- What to do:
Beginning at the line that contains "Task: Open list", repeat each line exactly through the last one of the records below, and leave out the pictures.

- Data excerpts:
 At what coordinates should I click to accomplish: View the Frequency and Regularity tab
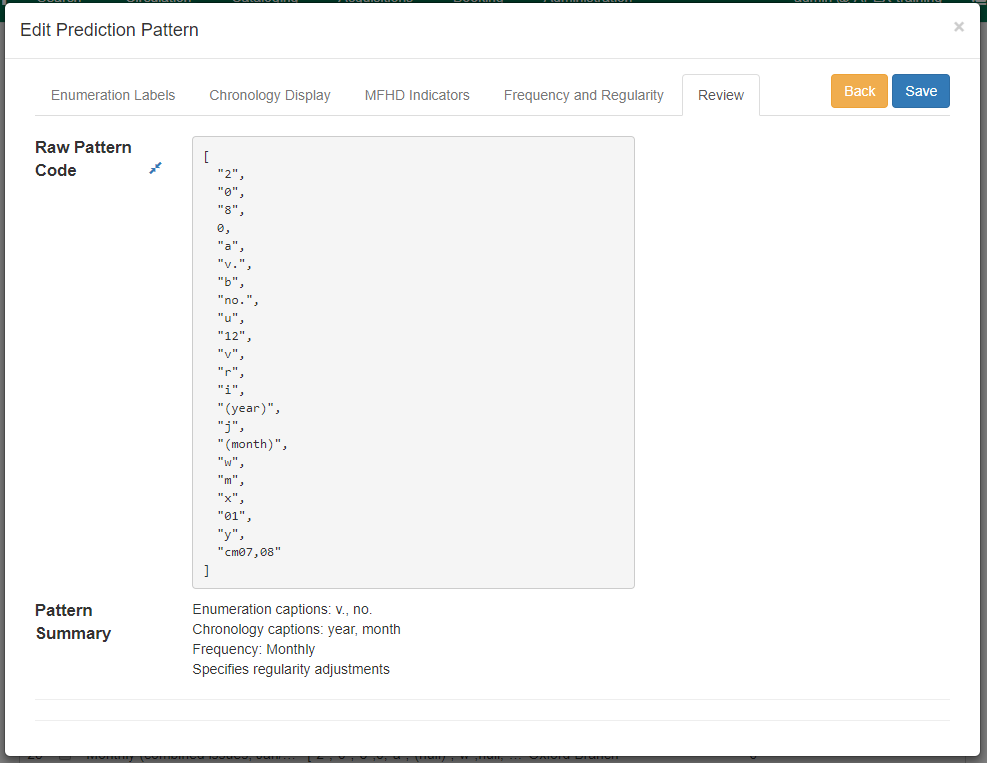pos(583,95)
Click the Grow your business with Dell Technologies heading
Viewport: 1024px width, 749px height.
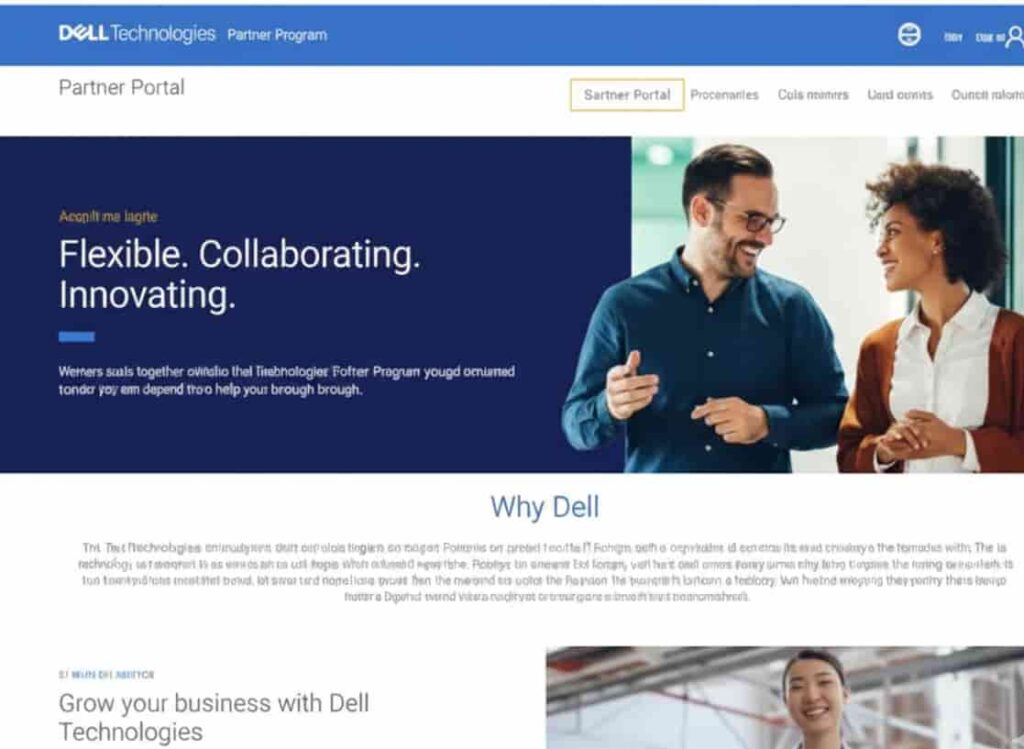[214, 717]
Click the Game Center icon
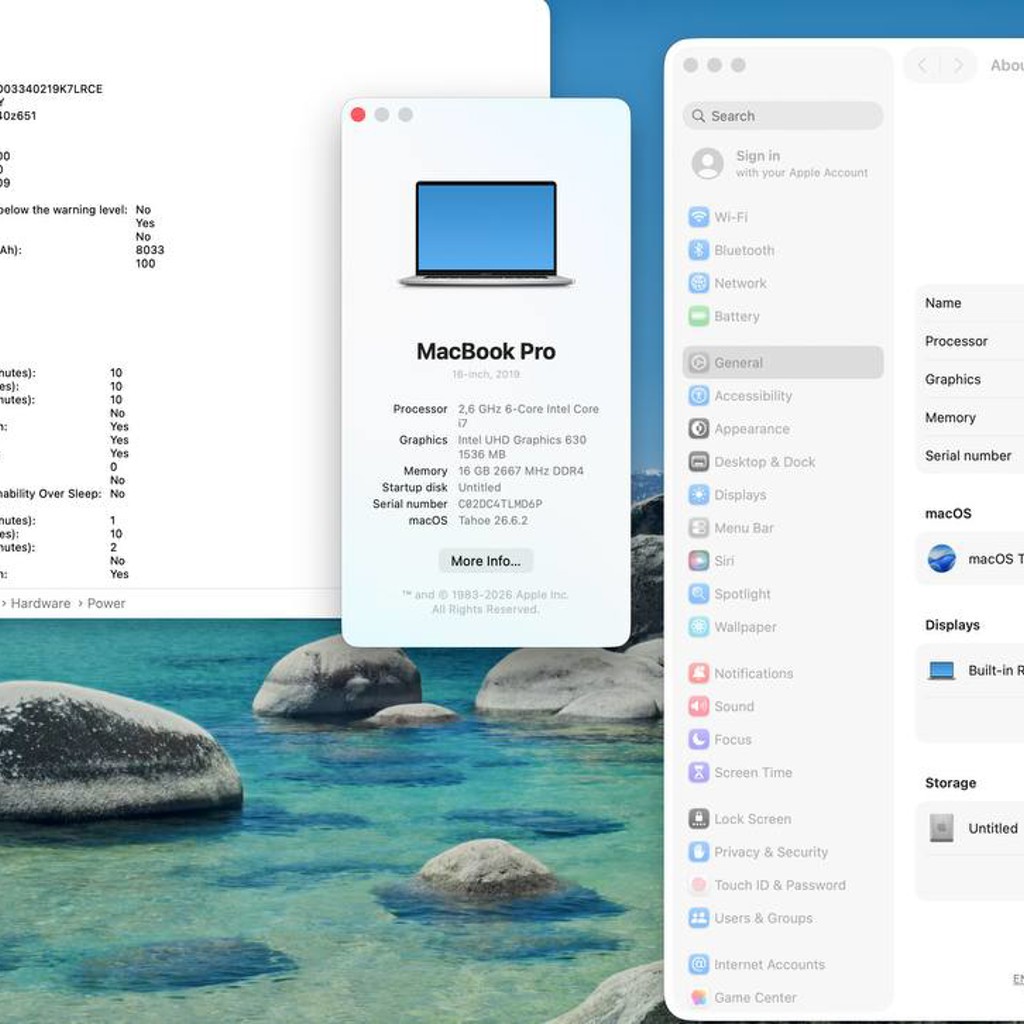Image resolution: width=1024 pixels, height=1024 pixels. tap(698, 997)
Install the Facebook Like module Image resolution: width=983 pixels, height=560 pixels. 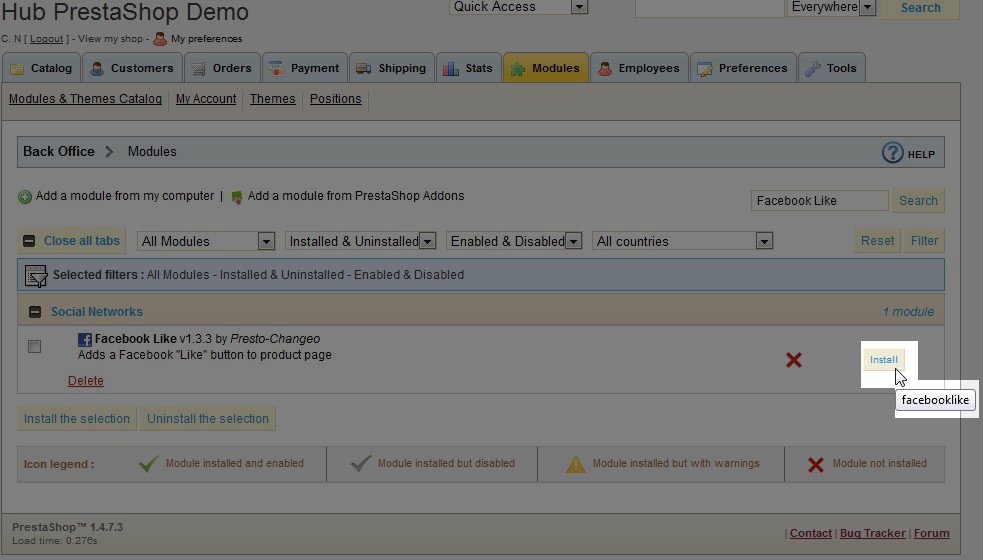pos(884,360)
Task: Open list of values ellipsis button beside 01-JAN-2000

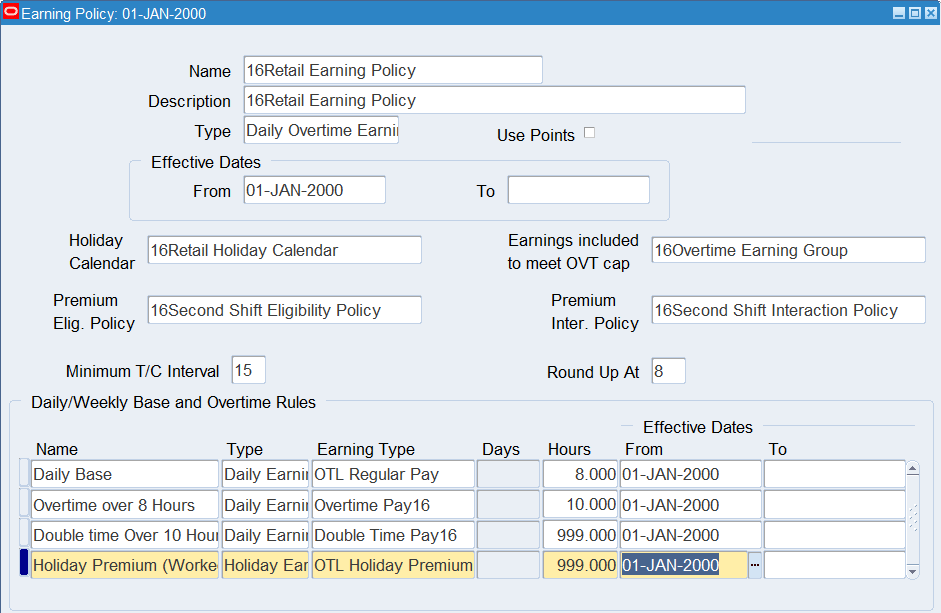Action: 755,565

- Result:
Task: Open list of values ellipsis button beside 01-JAN-2000

Action: 755,565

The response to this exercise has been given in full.